## Work instructions
Count the lines in the items below that contain the word "should". Reply with the number alone.

## Given data
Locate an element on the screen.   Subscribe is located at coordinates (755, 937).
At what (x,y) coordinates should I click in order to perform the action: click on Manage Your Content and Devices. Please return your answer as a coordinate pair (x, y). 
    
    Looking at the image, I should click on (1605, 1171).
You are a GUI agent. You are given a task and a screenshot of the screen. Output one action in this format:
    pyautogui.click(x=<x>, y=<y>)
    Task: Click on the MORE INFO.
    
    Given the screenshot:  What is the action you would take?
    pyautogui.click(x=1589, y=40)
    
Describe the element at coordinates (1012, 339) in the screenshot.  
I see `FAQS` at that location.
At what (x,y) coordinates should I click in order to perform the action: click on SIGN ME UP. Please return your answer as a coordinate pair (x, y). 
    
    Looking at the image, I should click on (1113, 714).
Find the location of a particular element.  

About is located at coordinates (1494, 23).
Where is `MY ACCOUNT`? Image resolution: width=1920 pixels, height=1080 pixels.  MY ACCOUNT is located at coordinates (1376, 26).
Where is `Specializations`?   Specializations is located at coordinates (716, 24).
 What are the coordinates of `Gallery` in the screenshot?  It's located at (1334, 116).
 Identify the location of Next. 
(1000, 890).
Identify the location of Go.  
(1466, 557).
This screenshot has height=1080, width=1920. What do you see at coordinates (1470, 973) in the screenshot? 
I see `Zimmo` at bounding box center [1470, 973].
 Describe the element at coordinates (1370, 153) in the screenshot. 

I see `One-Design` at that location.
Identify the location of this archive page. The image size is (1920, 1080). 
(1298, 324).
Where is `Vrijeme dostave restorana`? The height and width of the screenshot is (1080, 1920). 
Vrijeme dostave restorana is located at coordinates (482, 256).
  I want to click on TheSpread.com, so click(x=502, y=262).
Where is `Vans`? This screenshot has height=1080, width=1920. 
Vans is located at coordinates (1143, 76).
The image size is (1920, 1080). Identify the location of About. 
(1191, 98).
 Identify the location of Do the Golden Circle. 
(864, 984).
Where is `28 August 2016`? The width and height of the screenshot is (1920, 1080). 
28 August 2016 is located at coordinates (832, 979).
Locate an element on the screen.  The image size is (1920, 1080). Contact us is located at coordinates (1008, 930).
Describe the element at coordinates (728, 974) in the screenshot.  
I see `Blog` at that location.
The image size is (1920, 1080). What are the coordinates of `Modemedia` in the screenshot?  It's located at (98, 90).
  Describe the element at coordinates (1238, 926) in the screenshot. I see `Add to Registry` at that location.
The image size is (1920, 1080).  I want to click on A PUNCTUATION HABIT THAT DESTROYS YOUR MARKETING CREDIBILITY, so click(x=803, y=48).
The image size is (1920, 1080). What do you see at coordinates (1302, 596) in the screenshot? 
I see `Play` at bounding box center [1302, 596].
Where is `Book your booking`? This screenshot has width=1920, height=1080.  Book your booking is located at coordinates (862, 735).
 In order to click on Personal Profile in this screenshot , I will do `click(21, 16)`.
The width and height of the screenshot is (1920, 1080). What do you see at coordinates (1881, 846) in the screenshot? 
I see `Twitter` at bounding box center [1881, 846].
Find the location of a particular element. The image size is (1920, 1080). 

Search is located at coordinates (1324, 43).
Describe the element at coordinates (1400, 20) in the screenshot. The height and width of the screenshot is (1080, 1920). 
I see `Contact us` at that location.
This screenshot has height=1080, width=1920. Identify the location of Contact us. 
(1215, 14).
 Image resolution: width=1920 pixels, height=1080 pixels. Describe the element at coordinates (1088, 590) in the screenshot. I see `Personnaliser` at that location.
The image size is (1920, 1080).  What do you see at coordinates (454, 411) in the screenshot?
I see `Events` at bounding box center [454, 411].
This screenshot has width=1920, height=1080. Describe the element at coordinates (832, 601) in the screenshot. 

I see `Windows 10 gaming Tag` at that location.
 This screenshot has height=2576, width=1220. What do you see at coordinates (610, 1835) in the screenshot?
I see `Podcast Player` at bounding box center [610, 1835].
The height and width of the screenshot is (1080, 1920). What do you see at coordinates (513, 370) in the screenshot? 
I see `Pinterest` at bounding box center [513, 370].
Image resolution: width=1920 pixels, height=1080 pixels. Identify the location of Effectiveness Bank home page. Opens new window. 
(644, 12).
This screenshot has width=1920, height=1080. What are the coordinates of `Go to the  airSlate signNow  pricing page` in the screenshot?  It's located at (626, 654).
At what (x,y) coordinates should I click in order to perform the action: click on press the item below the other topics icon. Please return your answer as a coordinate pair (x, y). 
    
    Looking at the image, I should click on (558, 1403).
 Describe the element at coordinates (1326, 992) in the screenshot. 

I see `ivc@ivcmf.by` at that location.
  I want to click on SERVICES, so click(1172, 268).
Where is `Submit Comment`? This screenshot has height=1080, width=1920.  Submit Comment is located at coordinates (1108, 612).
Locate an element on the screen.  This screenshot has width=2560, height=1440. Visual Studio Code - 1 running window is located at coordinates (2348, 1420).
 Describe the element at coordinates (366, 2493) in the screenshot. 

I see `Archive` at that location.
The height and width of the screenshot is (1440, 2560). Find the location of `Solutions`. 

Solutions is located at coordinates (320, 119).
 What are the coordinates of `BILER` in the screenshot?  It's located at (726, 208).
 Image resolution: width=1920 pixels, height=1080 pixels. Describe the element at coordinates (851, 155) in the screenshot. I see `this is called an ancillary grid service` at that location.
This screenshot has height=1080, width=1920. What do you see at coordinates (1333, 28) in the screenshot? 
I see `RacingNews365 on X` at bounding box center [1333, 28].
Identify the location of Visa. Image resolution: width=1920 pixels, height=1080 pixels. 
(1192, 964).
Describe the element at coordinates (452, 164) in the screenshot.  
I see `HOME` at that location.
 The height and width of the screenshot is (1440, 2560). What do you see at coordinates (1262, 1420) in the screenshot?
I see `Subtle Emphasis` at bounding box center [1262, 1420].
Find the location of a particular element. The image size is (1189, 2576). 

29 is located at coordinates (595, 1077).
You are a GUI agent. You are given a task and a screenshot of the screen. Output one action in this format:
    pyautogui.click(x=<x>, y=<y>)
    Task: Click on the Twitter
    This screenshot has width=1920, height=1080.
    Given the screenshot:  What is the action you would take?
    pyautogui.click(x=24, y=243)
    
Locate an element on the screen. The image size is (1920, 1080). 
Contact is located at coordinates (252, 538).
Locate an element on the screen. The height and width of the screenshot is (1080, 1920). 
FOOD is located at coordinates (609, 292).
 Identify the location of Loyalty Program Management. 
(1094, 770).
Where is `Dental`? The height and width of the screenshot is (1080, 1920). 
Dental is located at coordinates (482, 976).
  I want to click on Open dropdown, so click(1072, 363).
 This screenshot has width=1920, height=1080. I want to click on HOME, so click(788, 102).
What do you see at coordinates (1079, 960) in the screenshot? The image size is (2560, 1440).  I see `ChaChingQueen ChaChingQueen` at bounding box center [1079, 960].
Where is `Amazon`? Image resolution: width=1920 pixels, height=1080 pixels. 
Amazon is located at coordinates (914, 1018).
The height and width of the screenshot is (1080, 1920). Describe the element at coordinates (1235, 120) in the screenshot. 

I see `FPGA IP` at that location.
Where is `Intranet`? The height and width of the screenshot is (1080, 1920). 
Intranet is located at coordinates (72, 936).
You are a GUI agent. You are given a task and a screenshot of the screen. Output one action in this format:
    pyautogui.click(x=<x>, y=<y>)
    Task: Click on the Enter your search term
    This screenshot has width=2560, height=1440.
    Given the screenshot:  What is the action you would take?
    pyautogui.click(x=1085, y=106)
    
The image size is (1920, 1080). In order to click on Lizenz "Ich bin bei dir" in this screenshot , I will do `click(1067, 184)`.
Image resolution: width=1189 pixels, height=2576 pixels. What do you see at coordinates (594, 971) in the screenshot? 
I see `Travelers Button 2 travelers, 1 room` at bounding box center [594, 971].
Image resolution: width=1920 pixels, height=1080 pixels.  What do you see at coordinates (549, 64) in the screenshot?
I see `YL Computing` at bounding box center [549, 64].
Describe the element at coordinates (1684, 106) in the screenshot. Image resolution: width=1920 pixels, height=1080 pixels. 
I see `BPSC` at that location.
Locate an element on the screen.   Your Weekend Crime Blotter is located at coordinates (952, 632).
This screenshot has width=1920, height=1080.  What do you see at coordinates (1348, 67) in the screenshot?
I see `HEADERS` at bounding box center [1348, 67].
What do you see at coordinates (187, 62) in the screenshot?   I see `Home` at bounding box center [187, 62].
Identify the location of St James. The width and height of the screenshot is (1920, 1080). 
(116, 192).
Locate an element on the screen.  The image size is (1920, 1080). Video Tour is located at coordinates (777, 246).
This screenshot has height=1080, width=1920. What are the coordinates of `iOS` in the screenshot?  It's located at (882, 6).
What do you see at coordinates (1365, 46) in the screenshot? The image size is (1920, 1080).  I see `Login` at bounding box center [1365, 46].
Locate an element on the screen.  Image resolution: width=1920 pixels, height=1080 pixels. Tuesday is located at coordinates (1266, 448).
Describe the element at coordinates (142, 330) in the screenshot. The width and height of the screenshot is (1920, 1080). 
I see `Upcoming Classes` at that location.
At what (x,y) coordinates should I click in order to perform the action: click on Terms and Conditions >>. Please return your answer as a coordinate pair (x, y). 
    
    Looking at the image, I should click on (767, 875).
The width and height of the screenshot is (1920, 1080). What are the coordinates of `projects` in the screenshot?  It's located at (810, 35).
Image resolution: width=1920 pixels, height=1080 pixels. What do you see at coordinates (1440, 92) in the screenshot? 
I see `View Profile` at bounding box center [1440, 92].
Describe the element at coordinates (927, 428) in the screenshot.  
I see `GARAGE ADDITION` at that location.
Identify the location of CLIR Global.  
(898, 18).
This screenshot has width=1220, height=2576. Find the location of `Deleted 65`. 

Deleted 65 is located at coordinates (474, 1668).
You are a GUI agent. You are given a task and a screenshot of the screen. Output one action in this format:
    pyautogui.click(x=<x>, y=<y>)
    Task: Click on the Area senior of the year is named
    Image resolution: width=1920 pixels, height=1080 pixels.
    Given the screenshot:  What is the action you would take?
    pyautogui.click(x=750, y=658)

## Exercise response
8